Although the pathological change in substantia nigra pars compacta (SNpc) is the hallmark of motor symptoms in PD, the pathological change responsible for the sleep-related disorders in patients with PD remains mostly unclear. Some studies suggested the pathological changes responsible for the sleep disorders may precede and are unrelated to the changes in substantia nigra5. Supporting evidence includes the research demonstrating that rapid eye movement sleep behavior disorder (RBD) may precede the motor symptoms of PD by decades6, suggesting that the pathological changes develop earlier than nigral dopaminergic neuronal degeneration. Furthermore, another study showed that the locus coeruleus-subcoeruleus complex, the arousal-modulating neuron groups, is affected earlier than the SNpc7. In recent years, it has been shown that monoaminergic neurotransmitters are involved in the regulation of the sleep-wake system, and monoaminergic neuronal degeneration causes sleep disorders8. Oxidative deamination of monoamine neurotransmitters results in the production of a number of neurotoxic aldehydes, which may accumulate in the central nervous system if not metabolized adequately by enzymes within the group of aldehyde dehydrogenases9. Among the aldehyde dehydrogenases, aldehyde dehydrogenase 2 (ALDH2) is of critical importance. It is well known that ALDH2 deficiency causes significant impairment in the metabolism of acetaldehyde, the accumulation of which causes alcohol-flush syndrome10. ALDH2 deficiency also causes impairment in the metabolism of biogenic aldehydes. The biogenic aldehyde products of dopamine, noradrenaline, and serotonin through the metabolism of monoamine oxidase (MAO) are 3,4-dihydroxyphenylacetaldehyde (DOPAL), 3,4-dihydroxyphenylglycolaldehyde (DOPEGAL) and 5-hydroxyindole-3-acetaldehyde (5-HIAL), respectively. These monoaminergic aldehydes may accumulate under the circumstances of ALDH2 deficiency11,12. An Asian-specific ALDH2 single nucleotide polymorphism (SNP), rs671 (A), causes an amino acid substitution from glutamic acid to lysine, and results in the greatly reduced enzyme activity of the protein product of ALDH2 gene13. Almost half of the population in south Han Chinese and Japanese carries the impaired enzyme phenotype14.

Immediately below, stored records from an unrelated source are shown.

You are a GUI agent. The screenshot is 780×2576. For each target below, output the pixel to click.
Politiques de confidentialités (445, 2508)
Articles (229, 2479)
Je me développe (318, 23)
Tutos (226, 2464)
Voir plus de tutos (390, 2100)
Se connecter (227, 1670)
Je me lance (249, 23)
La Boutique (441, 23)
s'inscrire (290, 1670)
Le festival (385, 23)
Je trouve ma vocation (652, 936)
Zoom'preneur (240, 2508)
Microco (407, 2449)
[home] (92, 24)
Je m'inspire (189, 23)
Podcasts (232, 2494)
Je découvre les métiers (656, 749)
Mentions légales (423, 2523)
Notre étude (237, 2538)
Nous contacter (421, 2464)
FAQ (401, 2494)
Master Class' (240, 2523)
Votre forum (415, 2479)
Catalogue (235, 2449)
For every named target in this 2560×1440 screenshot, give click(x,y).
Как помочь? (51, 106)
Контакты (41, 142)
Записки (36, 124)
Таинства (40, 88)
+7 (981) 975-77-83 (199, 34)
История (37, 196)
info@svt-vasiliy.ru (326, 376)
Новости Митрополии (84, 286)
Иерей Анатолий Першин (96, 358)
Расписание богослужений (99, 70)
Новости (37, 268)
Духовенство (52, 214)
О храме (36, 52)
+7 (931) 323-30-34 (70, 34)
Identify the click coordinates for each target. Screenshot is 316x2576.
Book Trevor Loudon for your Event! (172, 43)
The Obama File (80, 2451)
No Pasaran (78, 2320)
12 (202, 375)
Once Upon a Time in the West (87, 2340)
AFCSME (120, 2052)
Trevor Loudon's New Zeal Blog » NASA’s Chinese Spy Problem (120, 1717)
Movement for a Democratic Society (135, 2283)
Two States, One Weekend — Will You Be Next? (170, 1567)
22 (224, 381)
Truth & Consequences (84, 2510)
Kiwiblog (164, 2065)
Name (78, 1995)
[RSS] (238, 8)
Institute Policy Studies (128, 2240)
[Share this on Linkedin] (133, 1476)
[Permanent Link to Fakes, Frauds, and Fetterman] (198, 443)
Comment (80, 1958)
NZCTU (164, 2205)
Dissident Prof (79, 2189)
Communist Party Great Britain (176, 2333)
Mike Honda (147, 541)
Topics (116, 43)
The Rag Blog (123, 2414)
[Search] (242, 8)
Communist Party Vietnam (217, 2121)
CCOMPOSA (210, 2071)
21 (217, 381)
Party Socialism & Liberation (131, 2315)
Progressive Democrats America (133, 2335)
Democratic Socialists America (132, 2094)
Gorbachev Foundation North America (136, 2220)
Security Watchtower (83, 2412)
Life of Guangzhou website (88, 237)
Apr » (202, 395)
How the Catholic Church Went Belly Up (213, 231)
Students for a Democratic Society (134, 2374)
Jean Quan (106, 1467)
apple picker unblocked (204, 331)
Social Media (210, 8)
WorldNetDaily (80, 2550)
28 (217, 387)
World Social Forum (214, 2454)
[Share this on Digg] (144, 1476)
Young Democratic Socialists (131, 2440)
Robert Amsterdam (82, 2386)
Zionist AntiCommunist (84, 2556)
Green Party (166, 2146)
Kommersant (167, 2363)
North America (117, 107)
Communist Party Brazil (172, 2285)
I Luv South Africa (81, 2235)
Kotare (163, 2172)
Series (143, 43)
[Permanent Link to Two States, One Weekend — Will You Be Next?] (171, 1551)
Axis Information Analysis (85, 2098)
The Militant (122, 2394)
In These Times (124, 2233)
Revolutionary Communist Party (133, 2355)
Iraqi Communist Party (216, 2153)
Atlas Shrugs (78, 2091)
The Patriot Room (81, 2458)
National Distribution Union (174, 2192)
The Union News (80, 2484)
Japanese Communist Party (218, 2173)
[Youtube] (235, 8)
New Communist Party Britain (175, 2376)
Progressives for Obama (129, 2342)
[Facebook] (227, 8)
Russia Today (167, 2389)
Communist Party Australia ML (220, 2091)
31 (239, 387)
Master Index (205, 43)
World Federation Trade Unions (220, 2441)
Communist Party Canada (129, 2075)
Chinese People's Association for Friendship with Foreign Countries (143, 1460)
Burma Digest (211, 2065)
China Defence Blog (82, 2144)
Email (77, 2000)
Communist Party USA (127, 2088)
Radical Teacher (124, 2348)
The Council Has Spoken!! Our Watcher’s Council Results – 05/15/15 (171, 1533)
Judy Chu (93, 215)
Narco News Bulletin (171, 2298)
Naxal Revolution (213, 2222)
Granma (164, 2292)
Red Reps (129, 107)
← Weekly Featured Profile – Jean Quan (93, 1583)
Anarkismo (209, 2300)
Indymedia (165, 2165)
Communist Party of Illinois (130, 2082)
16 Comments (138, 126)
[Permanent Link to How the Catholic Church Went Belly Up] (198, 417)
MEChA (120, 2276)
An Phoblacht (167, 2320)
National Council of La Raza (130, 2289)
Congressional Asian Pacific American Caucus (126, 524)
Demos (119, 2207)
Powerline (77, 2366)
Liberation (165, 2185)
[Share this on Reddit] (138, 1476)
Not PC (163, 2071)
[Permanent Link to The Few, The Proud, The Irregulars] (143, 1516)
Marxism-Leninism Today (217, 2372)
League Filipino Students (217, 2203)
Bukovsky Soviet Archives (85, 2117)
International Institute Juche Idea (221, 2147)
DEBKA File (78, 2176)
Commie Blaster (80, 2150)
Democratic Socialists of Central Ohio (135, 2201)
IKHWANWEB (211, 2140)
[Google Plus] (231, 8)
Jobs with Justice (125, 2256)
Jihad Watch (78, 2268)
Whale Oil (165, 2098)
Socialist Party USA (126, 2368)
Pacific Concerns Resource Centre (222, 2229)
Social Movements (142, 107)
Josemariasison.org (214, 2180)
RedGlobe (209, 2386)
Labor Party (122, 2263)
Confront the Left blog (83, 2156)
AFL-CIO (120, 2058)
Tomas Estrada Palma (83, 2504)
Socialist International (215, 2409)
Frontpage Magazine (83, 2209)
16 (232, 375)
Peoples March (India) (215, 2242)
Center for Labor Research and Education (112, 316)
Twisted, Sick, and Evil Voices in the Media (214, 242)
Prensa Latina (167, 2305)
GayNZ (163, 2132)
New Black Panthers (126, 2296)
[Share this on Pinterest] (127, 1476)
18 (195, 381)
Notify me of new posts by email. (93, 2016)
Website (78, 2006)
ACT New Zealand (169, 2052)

Results obtained from both in vitro and in vivo experiments suggest that the accumulation of these monoamine-degraded aldehydes can lead to neurotoxicity12,1517. Compatible with the findings suggestive of the neurotoxicity due to accumulation of monoamine neurotransmitter metabolites, our previous study showed that patients with PD carrying rs671 (A) allele showed a lower score in the mini-mental state examination (MMSE), higher frequency in cognitive impairments and deterioration in hobbies, and more severe disorganization and hypersexuality than patients without the (A) allele18.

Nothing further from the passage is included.